Mr. Robert Lutes: Sure. What we've done is provide flexibility. There was concern about young persons' ability to pay. That's something that's investigated at the time a fine is ordered and imposed, and the court must apply its mind to that. If the court found that the young person had the capacity to pay a $100 fine, our concern was that if the victim fine surcharge worked like it does for adults, up to 15% would be added, but perhaps that inquiry hadn't taken place.
So there basically were two options: one is that the victim fine surcharge was part of the $100 if the province or territory chose to take that route; and if they didn't take that route, it would be presumed to be the same as for the adult system. Our view was that the victim's position was covered and taken into consideration, but there were two ways in which it could be delivered.
Mr. Chuck Cadman: There are those who would argue that this is a case where probably some parental accountability or responsibility could come into it.
The former committee recommended that 10- and 11-year-olds be brought into the system. Contrary to what some people might think, it's not an issue of incarcerating them or anything like that. It's to try to get them the help they need. We just had a case in Alberta where when sentencing a young person for a homicide, a judge said it was the worse case of falling through the cracks he'd ever seen. Why would the government choose not to take the previous committee's recommendation on that?
Ms. Catherine Latimer: Mr. Chair, perhaps I can just start and then pass it over to Dick Barnhorst.
I think the government shared your concern about making sure these young people get the help and support they need, but they felt there was a more appropriate way than trying to deliver treatment through a criminal justice regime. So we do have a strategy to deal with those under the age of 12, and perhaps Dick can talk a bit about this.

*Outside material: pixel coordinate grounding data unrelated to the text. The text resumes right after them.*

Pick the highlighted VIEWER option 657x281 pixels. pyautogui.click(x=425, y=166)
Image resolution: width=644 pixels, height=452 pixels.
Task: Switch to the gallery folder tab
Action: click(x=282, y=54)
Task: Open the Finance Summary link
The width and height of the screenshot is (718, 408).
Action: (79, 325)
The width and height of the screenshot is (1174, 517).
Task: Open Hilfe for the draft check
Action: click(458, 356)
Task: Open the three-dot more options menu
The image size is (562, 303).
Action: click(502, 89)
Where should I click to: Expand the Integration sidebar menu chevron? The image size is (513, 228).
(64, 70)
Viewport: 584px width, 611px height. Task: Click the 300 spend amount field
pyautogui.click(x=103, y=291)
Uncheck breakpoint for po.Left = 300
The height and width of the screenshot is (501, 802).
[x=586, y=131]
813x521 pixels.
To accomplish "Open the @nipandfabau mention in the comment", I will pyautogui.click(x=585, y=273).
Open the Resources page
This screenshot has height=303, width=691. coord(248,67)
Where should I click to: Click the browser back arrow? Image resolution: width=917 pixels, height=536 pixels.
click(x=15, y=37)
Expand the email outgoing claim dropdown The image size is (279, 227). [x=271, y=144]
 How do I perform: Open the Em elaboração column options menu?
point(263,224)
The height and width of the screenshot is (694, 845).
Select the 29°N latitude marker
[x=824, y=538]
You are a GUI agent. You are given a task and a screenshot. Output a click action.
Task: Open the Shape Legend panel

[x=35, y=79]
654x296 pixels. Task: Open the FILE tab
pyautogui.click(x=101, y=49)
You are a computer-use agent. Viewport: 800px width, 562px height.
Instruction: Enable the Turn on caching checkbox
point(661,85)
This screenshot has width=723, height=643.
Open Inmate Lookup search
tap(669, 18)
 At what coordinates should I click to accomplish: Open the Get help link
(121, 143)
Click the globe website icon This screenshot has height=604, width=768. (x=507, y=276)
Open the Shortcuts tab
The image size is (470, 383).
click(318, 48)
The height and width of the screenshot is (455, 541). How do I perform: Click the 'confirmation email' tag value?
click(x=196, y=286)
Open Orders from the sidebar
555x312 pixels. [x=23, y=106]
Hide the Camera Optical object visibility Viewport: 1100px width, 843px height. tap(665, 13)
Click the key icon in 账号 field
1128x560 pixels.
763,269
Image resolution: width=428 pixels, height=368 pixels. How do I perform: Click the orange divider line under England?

Mr. Dick Barnhorst: One thing I'll say before we talk about the strategy is that I think it's interesting that when this authority was available to the court under the Juvenile Delinquents Act, where we were dealing with 10- and 11-year-olds, by and large the courts used services that were available in the social welfare and mental health systems. So although a criminal justice avenue was available, the judges tended to use social services and mental health services.
As stated in the government's policy document of May 1998 entitled “Renewing Youth Justice”, it was felt that when young people commit very serious offences, which are very, very rare, I might emphasize, there probably are significant mental health or child welfare problems at stake that need to be addressed.
The question is, how can we address them? The criminal justice system is one way, but another way is to use and improve upon what's available in the child welfare and mental health systems.
About eight weeks ago a national conference was held here that brought together experts on this specific issue to help in the development of a national strategy for dealing with the person under the age of 12 who commits what would be an offence if he or she were older. First of all, I think it's fair to say it was unanimous that these young people should not be criminalized and that there were ways to deal with them through existing child welfare and mental health systems but that they needed to be improved.
One of the things that has apparently proven to be a good step forward is the use of protocols that ensure kids don't fall through the cracks, that at the local level you have ways of ensuring that when a child under the age of 12 is involved in what would be considered an offence, the appropriate services are connected.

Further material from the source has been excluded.